Jedną z przyczyn przewagi kupujących na rynku ropy naftowej prawdopodobnie były informacje o kolejnych sankcjach nałożonych przez USA na podmioty utrzymujące relacje z Iranem. Wczoraj amerykański Kongres przeważającą większością głosów zatwierdził wprowadzenie dodatkowych sankcji na banki, firmy ubezpieczeniowe oraz spółki transportowe, które pomagają Iranowi w procesie sprzedaży wyprodukowanej tam ropy naftowej.

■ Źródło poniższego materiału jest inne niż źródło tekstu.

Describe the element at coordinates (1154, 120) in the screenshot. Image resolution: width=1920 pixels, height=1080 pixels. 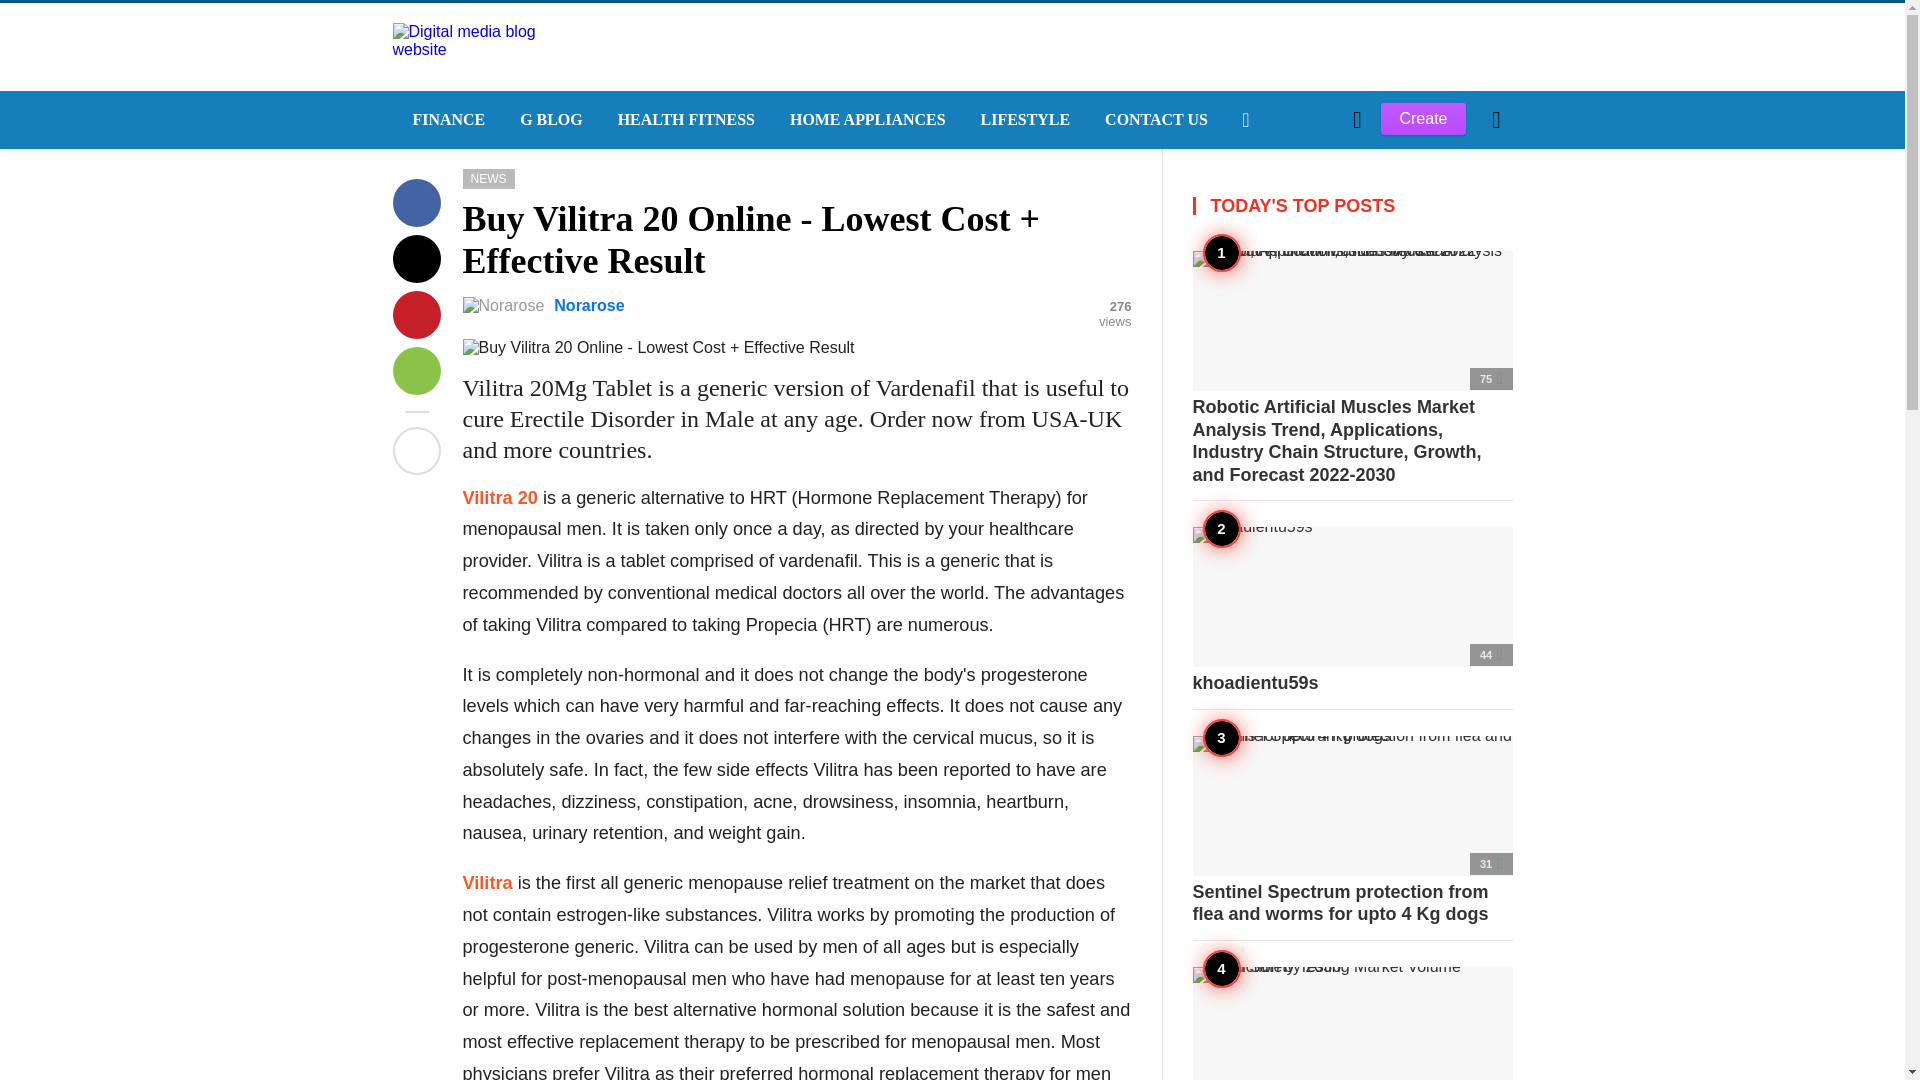
I see `CONTACT US` at that location.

Nowe sankcje to kolejny środek, za pomocą którego Stany Zjednoczone chcą skłonić Iran do zaprzestania prac nad programem nuklearnym. Iran utrzymuje jednak uparcie, że prowadzone przez niego działania w zakresie wzbogacania uranu związane są z celami pokojowymi, dlatego nie zamierza ich przerywać.
Zatwierdzone wczoraj w USA sankcje uderzą przede wszystkim w podmioty utrzymujące relacje biznesowe z dwoma największymi irańskimi firmami transportującymi ropę: National Iranian Oil Company (NIOC) oraz Naftiran Intertrade Company (NICO). Sankcjami objęte zostaną także banki: chiński Bank of Kunlun oraz iracki Elaf Islamic Bank, które świadczyły usługi irańskim bankom. W praktyce, sankcje mocno uderzą przede wszystkim w podmioty z Chin – niezadowolenie chińskich władz z tego faktu wyraził wczoraj rzecznik prasowy ministerstwa spraw zagranicznych Państwa Środka. Qin Gang powiedział, że ogłoszone wczoraj sankcje zaszkodzą relacjom chińsko-amerykańskim.

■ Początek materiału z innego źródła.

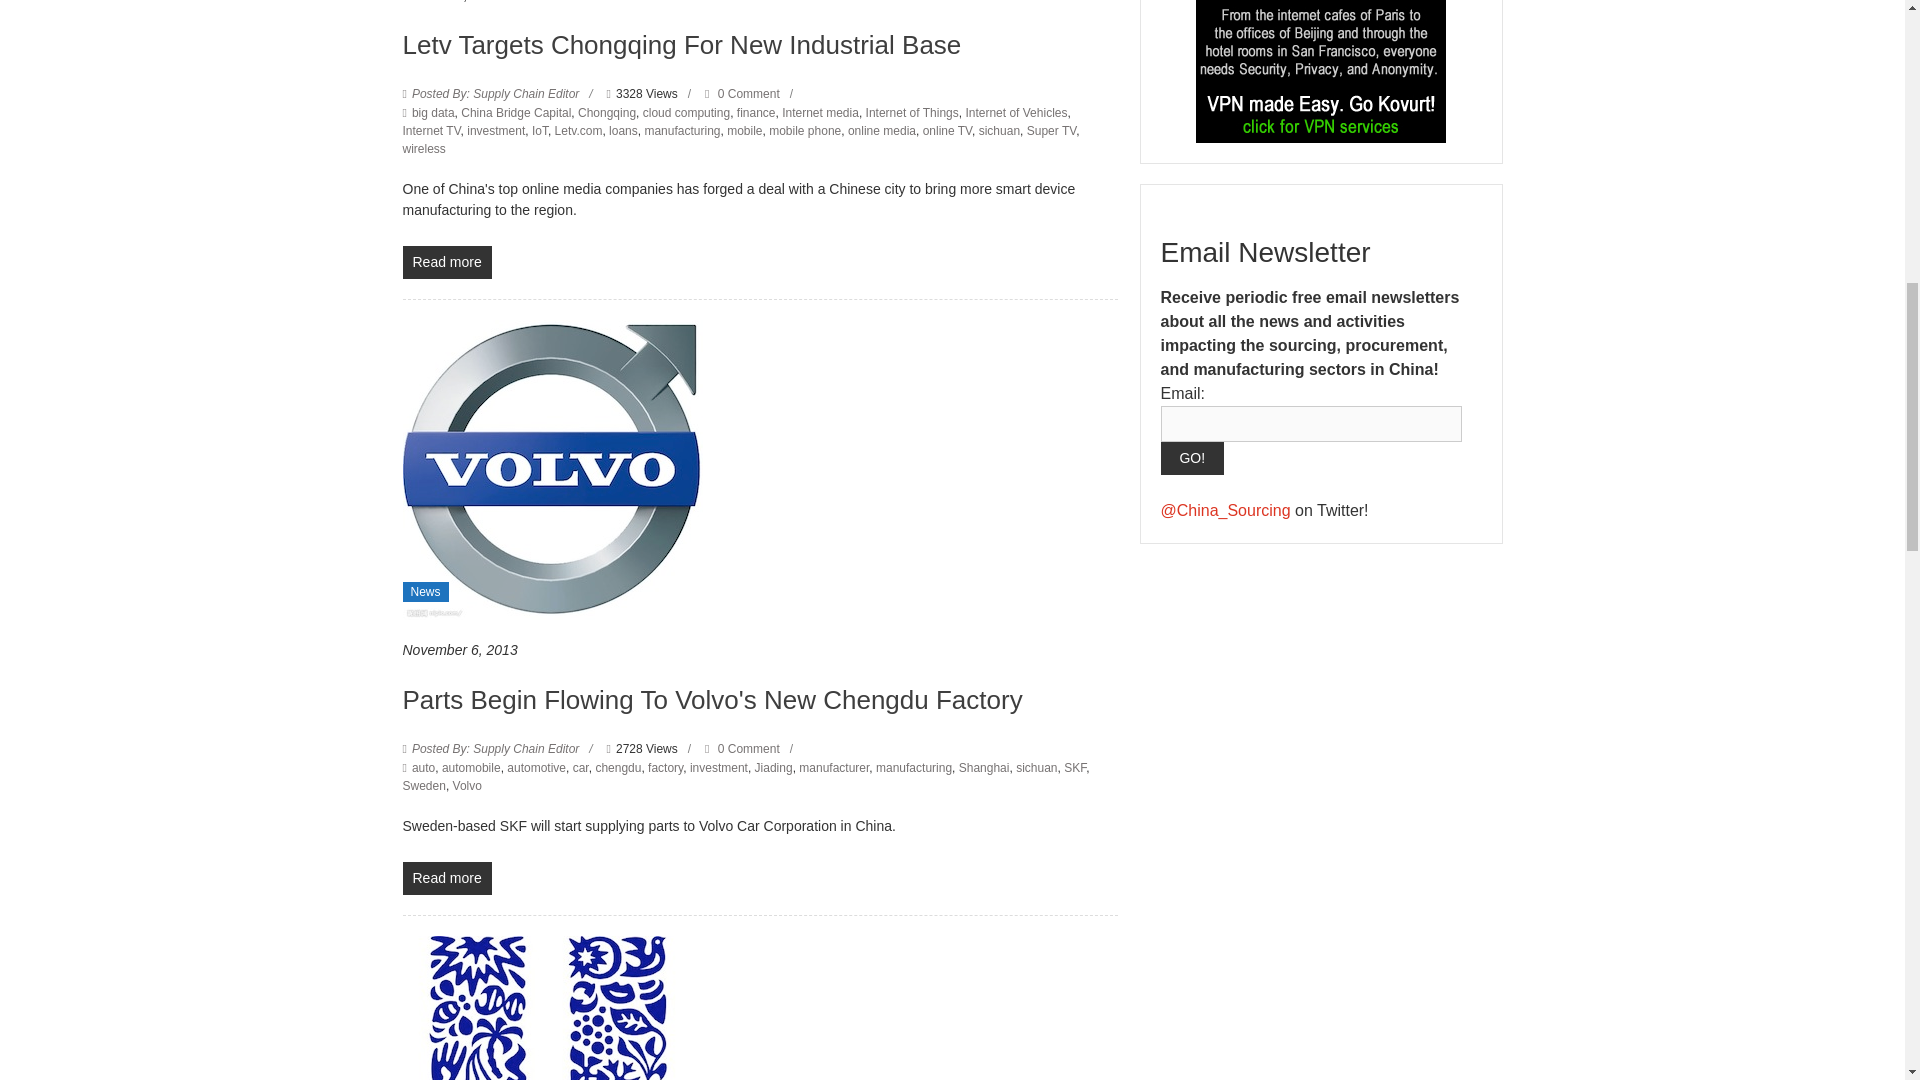  Describe the element at coordinates (1191, 458) in the screenshot. I see ` GO! ` at that location.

Raport DoE potwierdził dane API
Wczoraj stronie popytowej na rynku ropy sprzyjały także dane przedstawione w cotygodniowym raporcie amerykańskiego Departamentu Energii (DoE). Instytucja ta podała, że w minionym tygodniu zapasy ropy naftowej w USA spadły aż o 6,5 mln baryłek – jest to największa zniżka od grudnia 2011 r.
Wprawdzie spadek jest niższy niż 11,6 mln baryłek, które we wtorkowym raporcie podał Amerykański Instytut Paliw (API), jednak raport DoE przede wszystkim potwierdził dużą zniżkę zapasów. Jeszcze na początku tygodnia spodziewano się bowiem spadku jedynie o około milion baryłek.
Dziś najważniejszym wydarzeniem na rynkach finansowych jest konferencja po posiedzeniu ECB. Jeżeli bank przedstawi optymistyczne informacje, to stanowiłyby one wsparcie dla notowań euro oraz dla surowców. Tymczasem rozczarowujący komunikat ECB przyczyniłby się prawdopodobnie do kolejnego wzrostu notowań dolara względem euro i, tym samym, presji na spadek cen towarów.